Shining Mountain Waldorf School backpacking trip is powerful experience
On the final evening of a three-day backpacking trip, 25 seventh-graders and a few of us teachers and trip leaders gathered around the campfire. After much tired laughter and a few silly songs (think Arlo Guthrie’s “The Motorcycle Song”), the group settled into a more serious mood.
The tight circle of 13-year-old eyes looked across the fire to Craig Rubens, trip leader and movement and outdoor education director at Shining Mountain Waldorf School, an independent pre-K-12 school in Boulder.
“Your future is approaching you from a distance,” Rubens said. His voice was quiet, just a little louder than the crackling of the fire. His white beard was bright in the firelight.

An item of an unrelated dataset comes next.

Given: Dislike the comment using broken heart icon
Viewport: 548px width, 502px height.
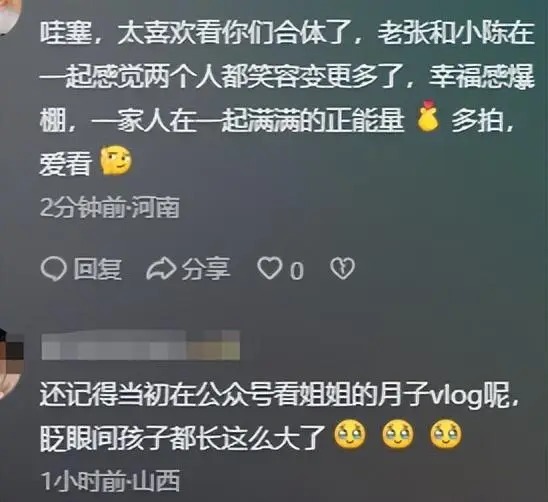Looking at the screenshot, I should coord(342,268).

Rubens has decades of experience working with youths in the backcountry. He and I had been teaching many of these students since they were in first grade, but this trip was different than anything we’d done together in the classroom.

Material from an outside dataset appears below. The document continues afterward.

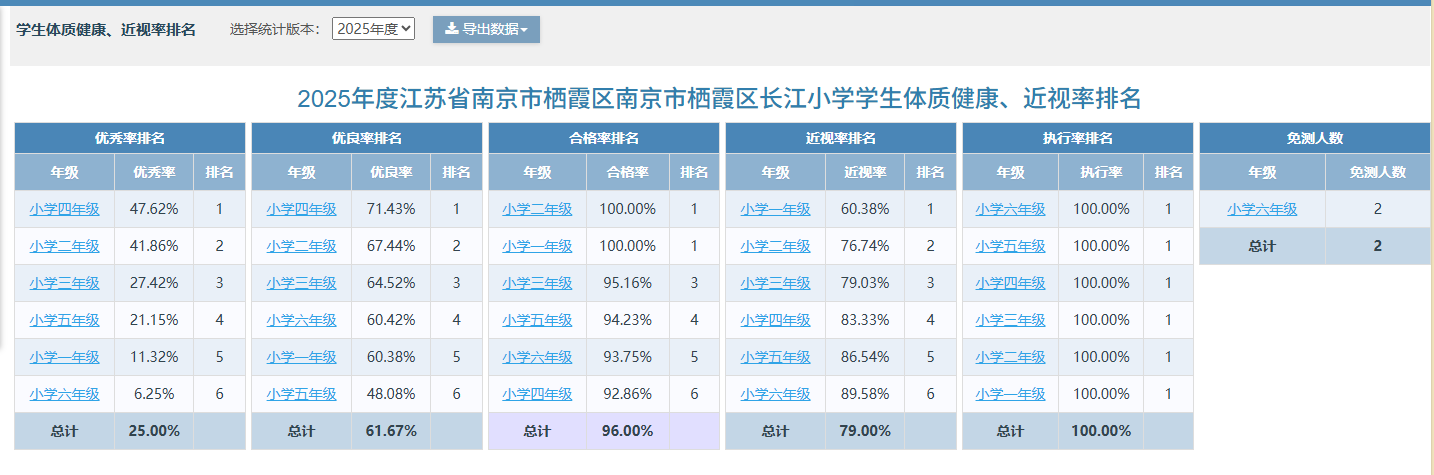
Task: Select 小学六年级 in 执行率排名 table
Action: (x=1011, y=210)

“And that is your work as teenagers, discovering who you are and what kind of a person you are becoming, realizing how your individual identity is distinct from your family and upbringing,” he told them.

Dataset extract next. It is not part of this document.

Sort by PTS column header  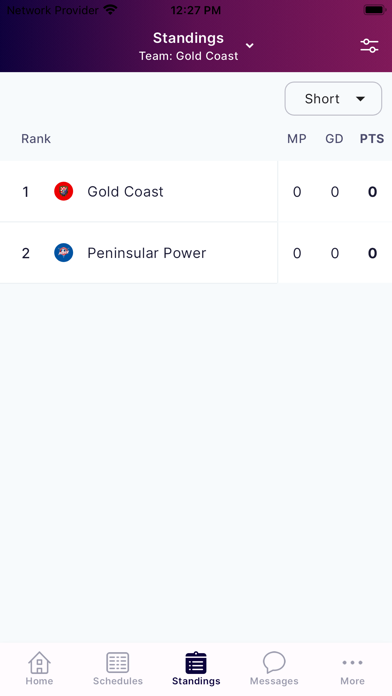point(372,138)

This is hard work, he acknowledged, and it’s part of the turmoil of adolescence. The students listened, taking his words in with the radiant warmth of the fire on their cheeks and the smell of pine smoke in their clothes.
The seventh-graders had carried full packs into the Arapaho & Roosevelt National Forest, past pines and golden aspens, to the meadow-side site where we set up camp. They took care of themselves and each other. They played stalking and hide-and-seek-style games like camouflage, sardines and fox walk. They set up their own tarps and cooked their own meals.
They’d also had solo time, sitting with their thoughts for an hour in the forest, their socks and shoes off so they could feel the skin of the mountains on the soles of their feet. Afterward, they’d navigated back to camp in small groups, on their own and off trail, as we adults watched from afar.
On one hand, I thought as we sat by the fire, it had been a powerful, even magical, trip, watching our students learn and practice new skills and seeing them reflect and try to find their place. On the other hand, this adventure was nothing special — just another snapshot of Shining Mountain’s robust outdoor education program. The school’s middle- and high-schoolers get outside every year, car camping, snowshoeing, exploring rivers, backpacking.

Craig Rubens, Outdoor Education director at the Shining Mountain Waldorf School in Boulder, shares some grounding thoughts with a group of seventh-graders during a backpacking trip in Oct. 2021.
“My hope,” said Rubens as we talked afterward, “is that [students] feel, through their experience, a greater sense of connection to their world, their classmates, the natural environment, and ultimately to themselves. By meeting the natural challenges of the trip, ones that are physically tangible, ancient, and in our blood — like creating their shelter and learning the knots, cooking their own food, building their own fire, drawing water from the source rather than from the tap and purifying it — they are better able to meet both physical and nonphysical challenges by having a stronger core.”
Indeed, even though this group had worked well together, there were challenges for some: homesickness, difficulty sleeping, mild altitude sickness, brief social unease. But, as Rubens wrote in an email to their parents afterward, “everyone met their own challenges with courage, humor and relative ease. The group vessel can be a wonderful means to overcome fears and meet the unknown when surrounded by wise guidance and supportive friends.”
Seeing those faces, flickering orange-red and bunched together around the campfire under a sky filled with stars, I couldn’t agree more.